Work task = Each line below should be written out again without any change.

Records shown =

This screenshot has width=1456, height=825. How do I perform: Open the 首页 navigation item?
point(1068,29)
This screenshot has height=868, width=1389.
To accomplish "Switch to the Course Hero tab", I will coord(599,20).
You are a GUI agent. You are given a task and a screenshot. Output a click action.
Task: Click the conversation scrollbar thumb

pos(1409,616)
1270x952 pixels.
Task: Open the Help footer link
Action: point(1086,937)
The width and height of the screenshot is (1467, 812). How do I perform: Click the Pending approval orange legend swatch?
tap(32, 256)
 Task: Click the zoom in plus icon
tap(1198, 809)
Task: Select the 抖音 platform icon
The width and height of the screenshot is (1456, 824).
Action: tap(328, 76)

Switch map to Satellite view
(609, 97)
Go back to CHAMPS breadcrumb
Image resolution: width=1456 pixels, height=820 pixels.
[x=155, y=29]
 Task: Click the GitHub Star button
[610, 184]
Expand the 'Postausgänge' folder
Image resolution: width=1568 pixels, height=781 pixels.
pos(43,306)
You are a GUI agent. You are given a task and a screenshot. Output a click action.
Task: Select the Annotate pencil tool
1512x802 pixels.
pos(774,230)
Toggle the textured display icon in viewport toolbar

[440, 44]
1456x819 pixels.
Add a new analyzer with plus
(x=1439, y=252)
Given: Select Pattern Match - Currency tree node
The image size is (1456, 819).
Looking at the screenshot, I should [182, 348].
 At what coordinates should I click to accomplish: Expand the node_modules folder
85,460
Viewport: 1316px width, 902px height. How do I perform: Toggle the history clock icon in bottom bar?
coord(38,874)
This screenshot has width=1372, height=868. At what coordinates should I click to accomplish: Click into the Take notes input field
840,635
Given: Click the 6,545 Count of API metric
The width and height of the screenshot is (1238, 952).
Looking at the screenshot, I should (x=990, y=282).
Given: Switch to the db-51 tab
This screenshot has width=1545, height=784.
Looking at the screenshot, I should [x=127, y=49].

Completed task =
This screenshot has width=1456, height=825. How do I perform: Open the 首页 navigation item?
point(1068,29)
This screenshot has height=868, width=1389.
To accomplish "Switch to the Course Hero tab", I will coord(599,20).
You are a GUI agent. You are given a task and a screenshot. Output a click action.
Task: Click the conversation scrollbar thumb

pos(1409,616)
1270x952 pixels.
Task: Open the Help footer link
Action: point(1086,937)
The width and height of the screenshot is (1467, 812). How do I perform: Click the Pending approval orange legend swatch?
tap(32, 256)
 Task: Click the zoom in plus icon
tap(1198, 809)
Task: Select the 抖音 platform icon
The width and height of the screenshot is (1456, 824).
Action: tap(328, 76)

Switch map to Satellite view
(609, 97)
Go back to CHAMPS breadcrumb
Image resolution: width=1456 pixels, height=820 pixels.
[x=155, y=29]
 Task: Click the GitHub Star button
[610, 184]
Expand the 'Postausgänge' folder
Image resolution: width=1568 pixels, height=781 pixels.
pos(43,306)
You are a GUI agent. You are given a task and a screenshot. Output a click action.
Task: Select the Annotate pencil tool
1512x802 pixels.
pos(774,230)
Toggle the textured display icon in viewport toolbar

[440, 44]
1456x819 pixels.
Add a new analyzer with plus
(x=1439, y=252)
Given: Select Pattern Match - Currency tree node
The image size is (1456, 819).
Looking at the screenshot, I should [182, 348].
 At what coordinates should I click to accomplish: Expand the node_modules folder
85,460
Viewport: 1316px width, 902px height. How do I perform: Toggle the history clock icon in bottom bar?
coord(38,874)
This screenshot has width=1372, height=868. At what coordinates should I click to accomplish: Click into the Take notes input field
840,635
Given: Click the 6,545 Count of API metric
The width and height of the screenshot is (1238, 952).
Looking at the screenshot, I should (x=990, y=282).
Given: Switch to the db-51 tab
This screenshot has width=1545, height=784.
Looking at the screenshot, I should [x=127, y=49].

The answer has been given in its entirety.